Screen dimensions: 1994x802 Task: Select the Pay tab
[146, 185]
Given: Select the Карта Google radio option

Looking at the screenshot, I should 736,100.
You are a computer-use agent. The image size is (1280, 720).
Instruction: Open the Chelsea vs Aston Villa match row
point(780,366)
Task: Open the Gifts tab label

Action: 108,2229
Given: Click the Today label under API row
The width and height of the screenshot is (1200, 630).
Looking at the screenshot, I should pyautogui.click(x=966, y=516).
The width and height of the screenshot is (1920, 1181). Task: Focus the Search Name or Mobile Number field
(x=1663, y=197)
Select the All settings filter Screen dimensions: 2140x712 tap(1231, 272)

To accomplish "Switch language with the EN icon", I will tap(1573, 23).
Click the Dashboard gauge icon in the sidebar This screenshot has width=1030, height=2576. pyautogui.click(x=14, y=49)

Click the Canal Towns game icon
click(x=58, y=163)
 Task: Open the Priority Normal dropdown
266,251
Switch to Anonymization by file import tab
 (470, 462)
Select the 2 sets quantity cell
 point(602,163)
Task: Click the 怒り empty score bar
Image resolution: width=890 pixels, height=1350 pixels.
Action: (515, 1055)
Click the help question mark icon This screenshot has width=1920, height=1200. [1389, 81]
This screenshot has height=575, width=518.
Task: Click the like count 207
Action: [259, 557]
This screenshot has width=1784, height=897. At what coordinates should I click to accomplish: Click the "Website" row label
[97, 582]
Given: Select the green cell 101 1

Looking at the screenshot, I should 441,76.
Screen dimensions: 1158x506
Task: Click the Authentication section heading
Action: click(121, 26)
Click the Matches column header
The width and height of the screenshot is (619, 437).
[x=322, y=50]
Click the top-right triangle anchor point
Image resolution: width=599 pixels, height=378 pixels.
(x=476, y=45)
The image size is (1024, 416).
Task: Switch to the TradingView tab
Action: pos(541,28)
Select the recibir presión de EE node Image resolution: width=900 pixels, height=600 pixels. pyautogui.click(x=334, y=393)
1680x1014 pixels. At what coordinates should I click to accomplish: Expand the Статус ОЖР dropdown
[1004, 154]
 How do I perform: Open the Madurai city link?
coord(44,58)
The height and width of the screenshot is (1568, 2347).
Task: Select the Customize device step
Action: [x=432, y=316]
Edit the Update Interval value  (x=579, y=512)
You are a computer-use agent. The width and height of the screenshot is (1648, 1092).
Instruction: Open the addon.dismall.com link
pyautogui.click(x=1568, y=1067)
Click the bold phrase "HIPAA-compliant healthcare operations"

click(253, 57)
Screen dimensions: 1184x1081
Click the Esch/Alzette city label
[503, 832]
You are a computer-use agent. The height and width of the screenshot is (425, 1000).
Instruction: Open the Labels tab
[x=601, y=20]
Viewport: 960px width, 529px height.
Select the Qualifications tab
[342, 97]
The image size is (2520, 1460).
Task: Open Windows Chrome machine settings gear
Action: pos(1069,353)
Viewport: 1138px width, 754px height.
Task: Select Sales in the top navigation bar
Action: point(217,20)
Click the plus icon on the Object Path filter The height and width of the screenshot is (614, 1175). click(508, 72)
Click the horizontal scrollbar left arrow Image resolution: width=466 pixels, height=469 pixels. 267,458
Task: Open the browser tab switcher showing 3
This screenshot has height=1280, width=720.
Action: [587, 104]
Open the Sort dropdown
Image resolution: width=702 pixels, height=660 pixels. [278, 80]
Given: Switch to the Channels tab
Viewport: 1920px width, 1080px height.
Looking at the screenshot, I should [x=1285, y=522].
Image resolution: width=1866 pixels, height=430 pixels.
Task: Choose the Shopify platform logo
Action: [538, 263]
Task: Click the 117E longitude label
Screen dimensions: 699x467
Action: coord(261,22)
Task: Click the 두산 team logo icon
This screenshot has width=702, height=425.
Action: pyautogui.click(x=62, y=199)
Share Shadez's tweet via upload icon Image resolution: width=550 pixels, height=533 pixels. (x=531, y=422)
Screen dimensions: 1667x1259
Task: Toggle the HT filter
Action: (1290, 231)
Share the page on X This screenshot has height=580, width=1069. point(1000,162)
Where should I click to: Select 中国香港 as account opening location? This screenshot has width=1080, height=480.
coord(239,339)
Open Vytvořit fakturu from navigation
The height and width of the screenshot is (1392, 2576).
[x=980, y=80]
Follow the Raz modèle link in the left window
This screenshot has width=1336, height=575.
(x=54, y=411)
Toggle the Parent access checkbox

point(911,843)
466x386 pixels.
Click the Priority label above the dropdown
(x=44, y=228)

▬▬▬▬▬▬▬▬▬▬

Rewrite the data above, replacing "The width and height of the screenshot is" with "The screenshot dimensions are" and leaving everything else the same.

Screen dimensions: 1994x802 Task: Select the Pay tab
[146, 185]
Given: Select the Карта Google radio option

Looking at the screenshot, I should 736,100.
You are a computer-use agent. The image size is (1280, 720).
Instruction: Open the Chelsea vs Aston Villa match row
point(780,366)
Task: Open the Gifts tab label

Action: 108,2229
Given: Click the Today label under API row
The screenshot dimensions are (1200, 630).
Looking at the screenshot, I should pyautogui.click(x=966, y=516).
The screenshot dimensions are (1920, 1181). Task: Focus the Search Name or Mobile Number field
(x=1663, y=197)
Select the All settings filter Screen dimensions: 2140x712 tap(1231, 272)

To accomplish "Switch language with the EN icon", I will tap(1573, 23).
Click the Dashboard gauge icon in the sidebar This screenshot has width=1030, height=2576. pyautogui.click(x=14, y=49)

Click the Canal Towns game icon
click(x=58, y=163)
 Task: Open the Priority Normal dropdown
266,251
Switch to Anonymization by file import tab
 (470, 462)
Select the 2 sets quantity cell
 point(602,163)
Task: Click the 怒り empty score bar
Image resolution: width=890 pixels, height=1350 pixels.
Action: (515, 1055)
Click the help question mark icon This screenshot has width=1920, height=1200. [1389, 81]
This screenshot has height=575, width=518.
Task: Click the like count 207
Action: [259, 557]
This screenshot has width=1784, height=897. At what coordinates should I click to accomplish: Click the "Website" row label
[97, 582]
Given: Select the green cell 101 1

Looking at the screenshot, I should 441,76.
Screen dimensions: 1158x506
Task: Click the Authentication section heading
Action: click(121, 26)
Click the Matches column header
The screenshot dimensions are (619, 437).
[x=322, y=50]
Click the top-right triangle anchor point
Image resolution: width=599 pixels, height=378 pixels.
(x=476, y=45)
The image size is (1024, 416).
Task: Switch to the TradingView tab
Action: pos(541,28)
Select the recibir presión de EE node Image resolution: width=900 pixels, height=600 pixels. pyautogui.click(x=334, y=393)
1680x1014 pixels. At what coordinates should I click to accomplish: Expand the Статус ОЖР dropdown
[1004, 154]
 How do I perform: Open the Madurai city link?
coord(44,58)
The height and width of the screenshot is (1568, 2347).
Task: Select the Customize device step
Action: [x=432, y=316]
Edit the Update Interval value  (x=579, y=512)
You are a computer-use agent. The screenshot dimensions are (1648, 1092).
Instruction: Open the addon.dismall.com link
pyautogui.click(x=1568, y=1067)
Click the bold phrase "HIPAA-compliant healthcare operations"

click(253, 57)
Screen dimensions: 1184x1081
Click the Esch/Alzette city label
[503, 832]
You are a computer-use agent. The height and width of the screenshot is (425, 1000).
Instruction: Open the Labels tab
[x=601, y=20]
Viewport: 960px width, 529px height.
Select the Qualifications tab
[342, 97]
The image size is (2520, 1460).
Task: Open Windows Chrome machine settings gear
Action: pos(1069,353)
Viewport: 1138px width, 754px height.
Task: Select Sales in the top navigation bar
Action: point(217,20)
Click the plus icon on the Object Path filter The height and width of the screenshot is (614, 1175). click(508, 72)
Click the horizontal scrollbar left arrow Image resolution: width=466 pixels, height=469 pixels. 267,458
Task: Open the browser tab switcher showing 3
This screenshot has height=1280, width=720.
Action: [587, 104]
Open the Sort dropdown
Image resolution: width=702 pixels, height=660 pixels. [278, 80]
Given: Switch to the Channels tab
Viewport: 1920px width, 1080px height.
Looking at the screenshot, I should [x=1285, y=522].
Image resolution: width=1866 pixels, height=430 pixels.
Task: Choose the Shopify platform logo
Action: [538, 263]
Task: Click the 117E longitude label
Screen dimensions: 699x467
Action: coord(261,22)
Task: Click the 두산 team logo icon
This screenshot has width=702, height=425.
Action: pyautogui.click(x=62, y=199)
Share Shadez's tweet via upload icon Image resolution: width=550 pixels, height=533 pixels. (x=531, y=422)
Screen dimensions: 1667x1259
Task: Toggle the HT filter
Action: (1290, 231)
Share the page on X This screenshot has height=580, width=1069. point(1000,162)
Where should I click to: Select 中国香港 as account opening location? This screenshot has width=1080, height=480.
coord(239,339)
Open Vytvořit fakturu from navigation
The height and width of the screenshot is (1392, 2576).
[x=980, y=80]
Follow the Raz modèle link in the left window
This screenshot has width=1336, height=575.
(x=54, y=411)
Toggle the Parent access checkbox

point(911,843)
466x386 pixels.
Click the Priority label above the dropdown
(x=44, y=228)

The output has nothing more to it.